I would also often go to the countryside. My playmates would ask me how it was there and I would tell them about a country with a never-ending summer, where it was always sunny and where, during the night, the sky was covered with myriads of stars. In the evening, I would sit on the mowed hay with my eyes sinking into the infinite ink blue sky. I would dream of what was beyond that curtain of stars and the thoughts described God to me.
“It’s still in Romania, isn’t it?” Adi, our neighbour, asked me.
“No,” I replied very self-confident.” I am in a different country there. There, it never rains.
Beyond the beauty that God had offered me with those places full of wonders, beyond the serenity of the summer sky or the soft clouds pouring down endless snowflakes during winter, there were two distinct realities which became clear to me later on: the communist world and the kingdom of God. The two were in conflict with each other and while the communist one considered itself victorious, the other one raised itself above the entire world, shining like the midday sun.

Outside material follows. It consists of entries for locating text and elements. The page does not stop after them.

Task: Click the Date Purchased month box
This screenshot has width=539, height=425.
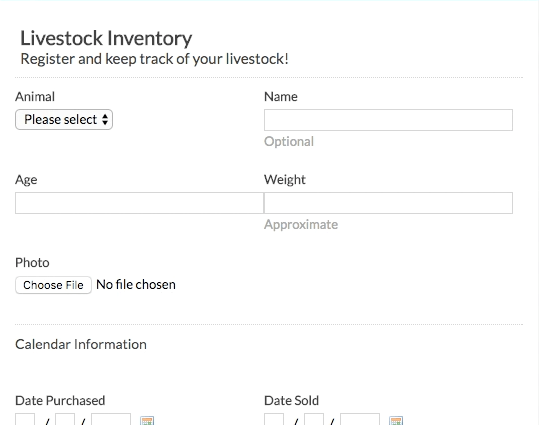Action: click(x=25, y=419)

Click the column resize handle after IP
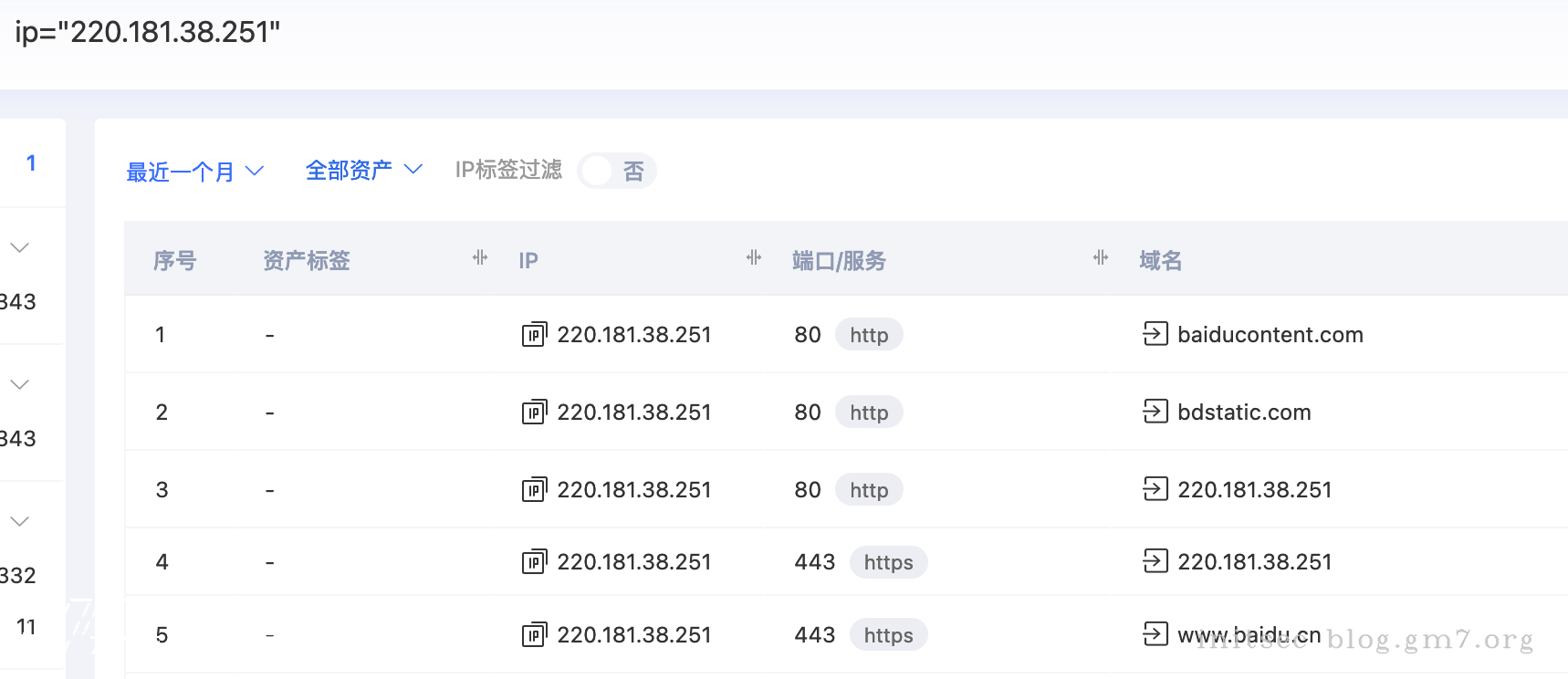click(754, 258)
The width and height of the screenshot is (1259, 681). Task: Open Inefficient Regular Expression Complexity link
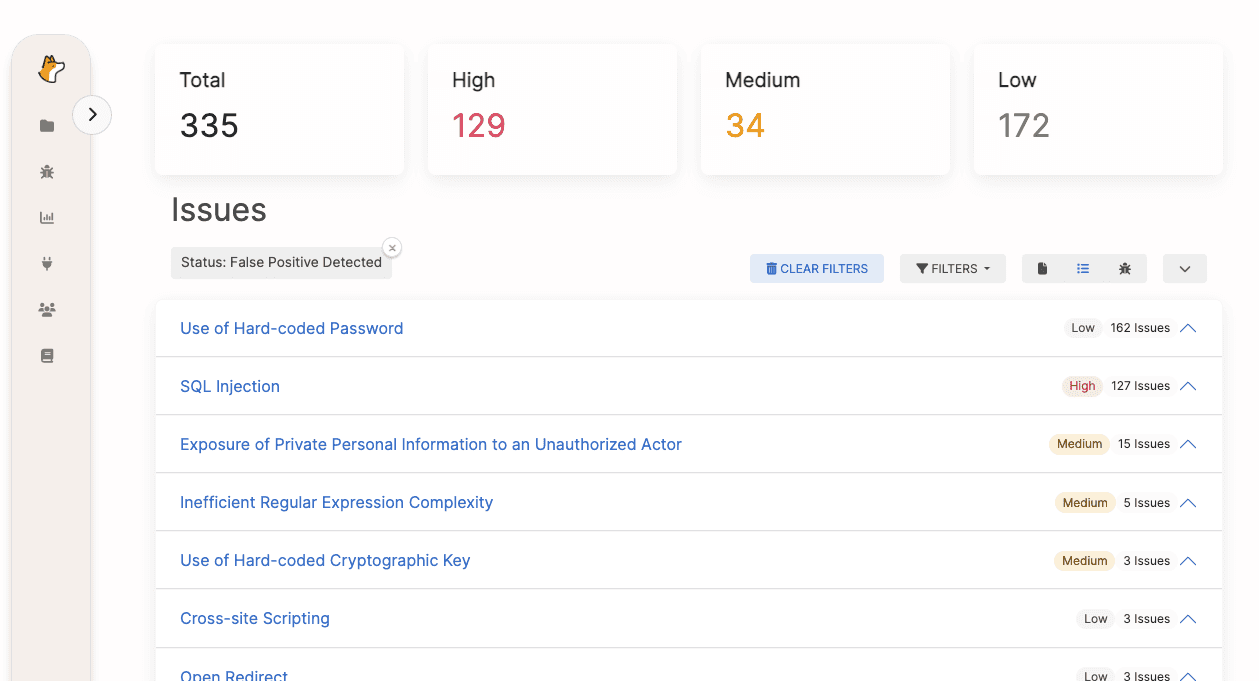[x=336, y=502]
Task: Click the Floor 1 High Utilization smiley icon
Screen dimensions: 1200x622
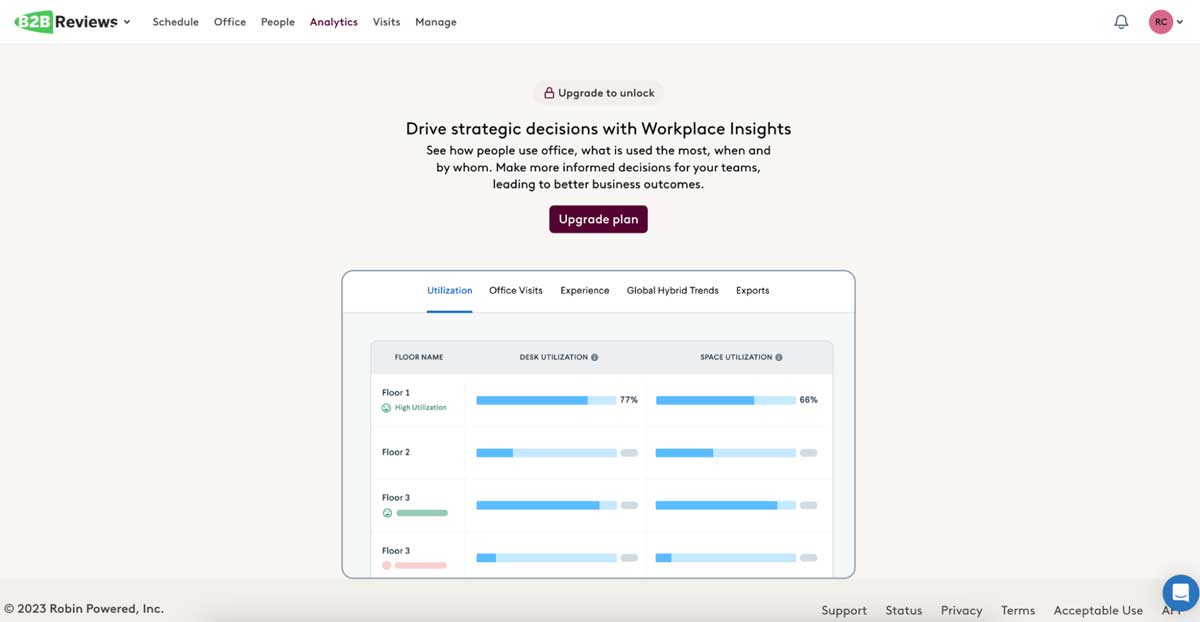Action: 386,408
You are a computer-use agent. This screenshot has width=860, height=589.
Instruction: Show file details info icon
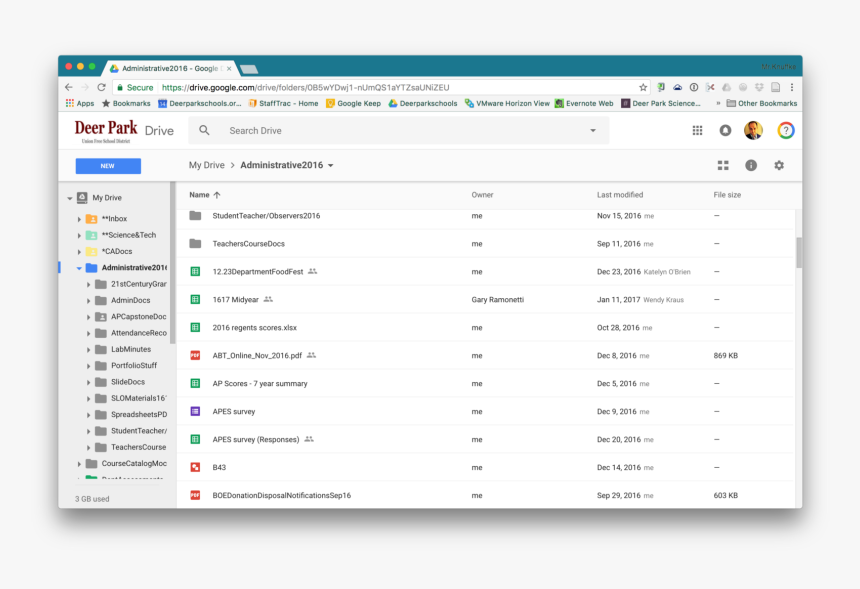point(751,165)
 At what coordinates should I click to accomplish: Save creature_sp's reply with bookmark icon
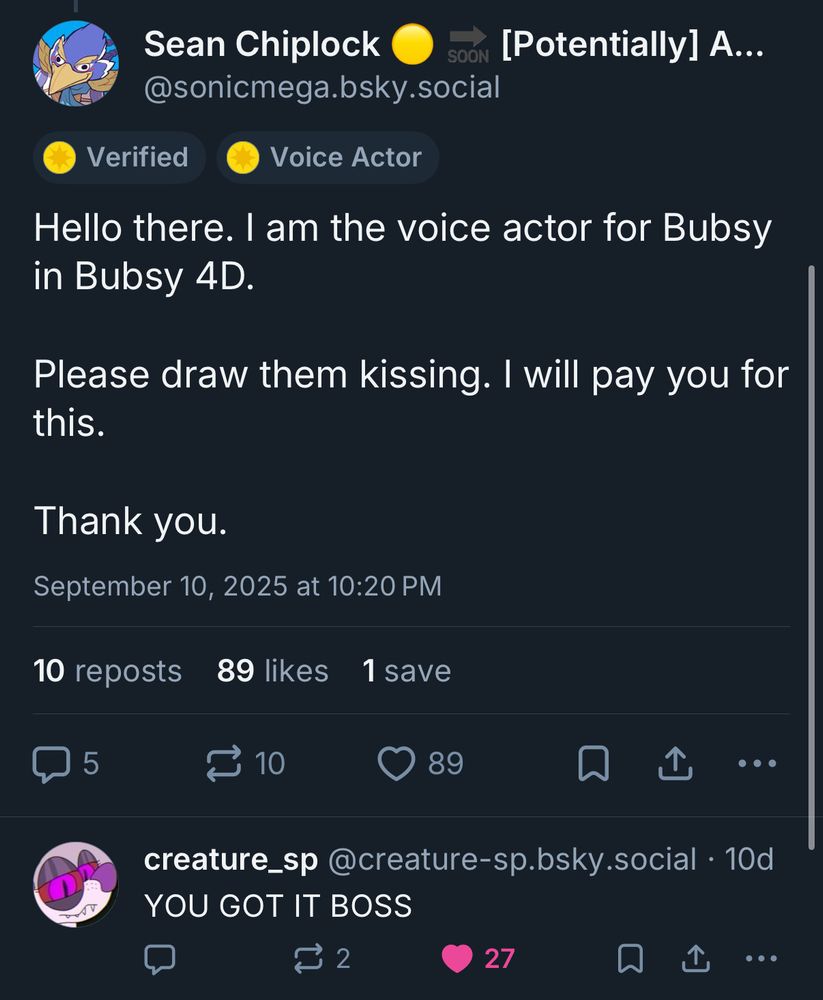click(x=630, y=959)
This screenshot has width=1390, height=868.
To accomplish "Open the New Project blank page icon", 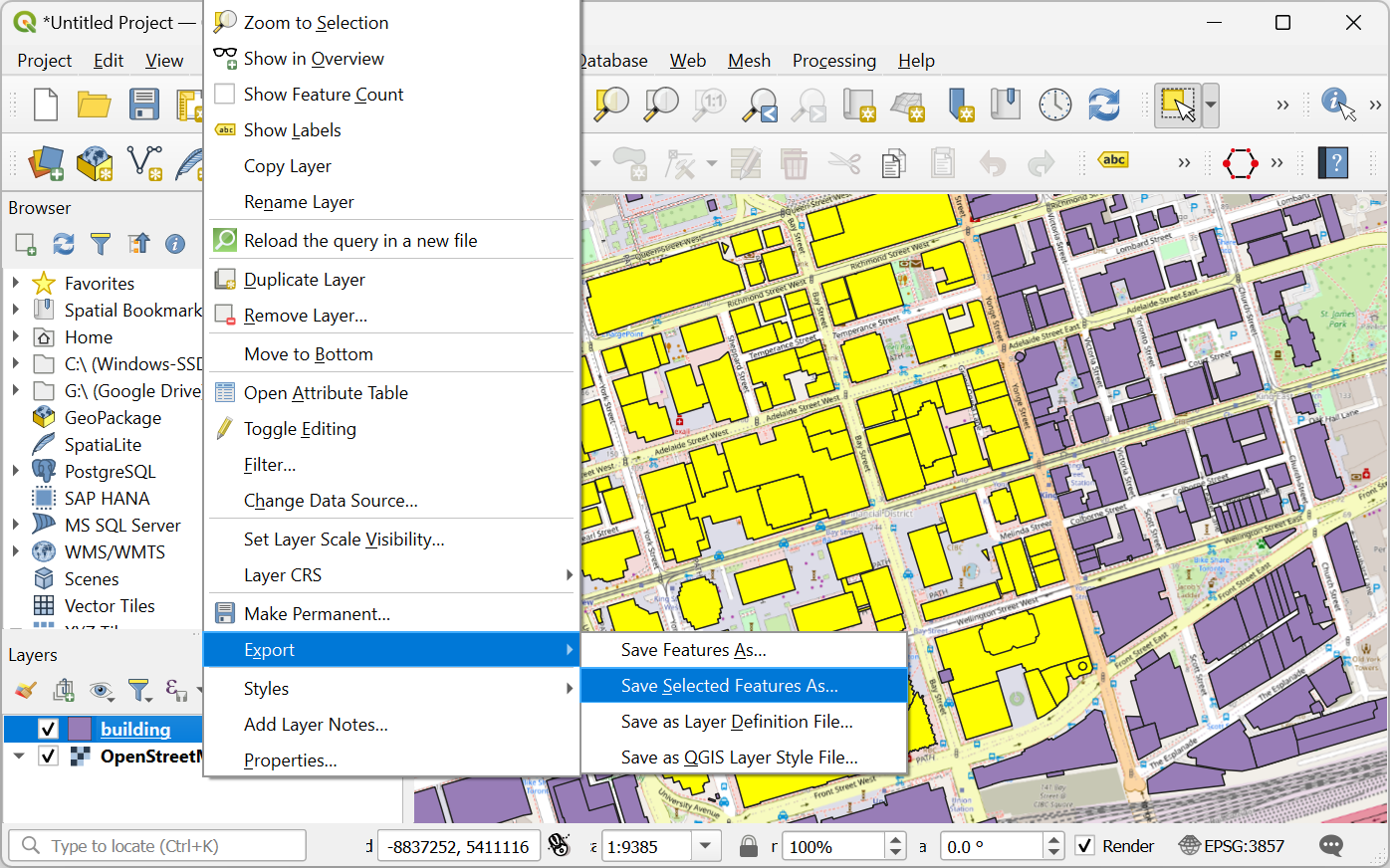I will click(46, 105).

Beyond the world of God was the world of humans. Communism was at its peak those days, but I could not understand it at all. I would sometimes watch people standing in a row along the streets, holding flowers or flags in their hands. Some would hold big placards displaying communist slogans. Then I would see the presidential couple, Elena and Nicolae Ceausescu, passing by on the main street. People acclaimed and they waved back from their convertible car. The presidential couple smiled and people on the sides were generously smiling back at them, but when I looked at their eyes, I saw something very different: the leaders’ eyes were cold and indifferent, while the people’s eyes were full of disgust and hatred. Nonetheless, they all smiled because during communism, people learned to be phony.
The communists were enthusiastic about what they could think with their empty minds and stone hearts. There was a lot of talk those days about the impressive accomplishments of communism and their great plans for the future. They dreamt of a new world where communism would triumph, the people would forget all about God and humanity would reach its highest potential. How petty those communists were and what a small universe they had! How happy I was that God had opened my eyes to new horizons so I could see the endless sky and go beyond the curtain of clouds!
The communists did not teach us how to dream, but rather how to digest their own dreams. They wanted to build an equal world, but only on the surface. They told us they were working for our future, building a golden era, but in reality, their gold was just a piece of metal plated with silver. I could spot the lie behind their words, as soon as I found the truth and my soul was never again satisfied with those gross counterfeits and searched only for the true treasures.
The communist blizzard blew hard, forcing people to leave their fortunes and faith behind. Many would walk bent so they could move forward, while others would give up the fight. However, the believers relentlessly fought to keep their faith. As a child, I would watch those who kept their faith with great interest, and I would try to walk in their footsteps.
The blood from the sickle and the hammer of communism stained the paradise left by God on earth. Everyone lost their lifetime fortunes or savings. Some were thrown in jail for refusing to obey them, others suffered for choosing to serve God.
Yet, despite all our deep pains, traps in our ways and disappointments of all sorts, God was there besides us. He comforted, refreshed our souls, and gave us peace. Although we lived in the time of communism, we succeeded to remain in the kingdom of God. Therefore, we could enjoy the paradise God had placed near us.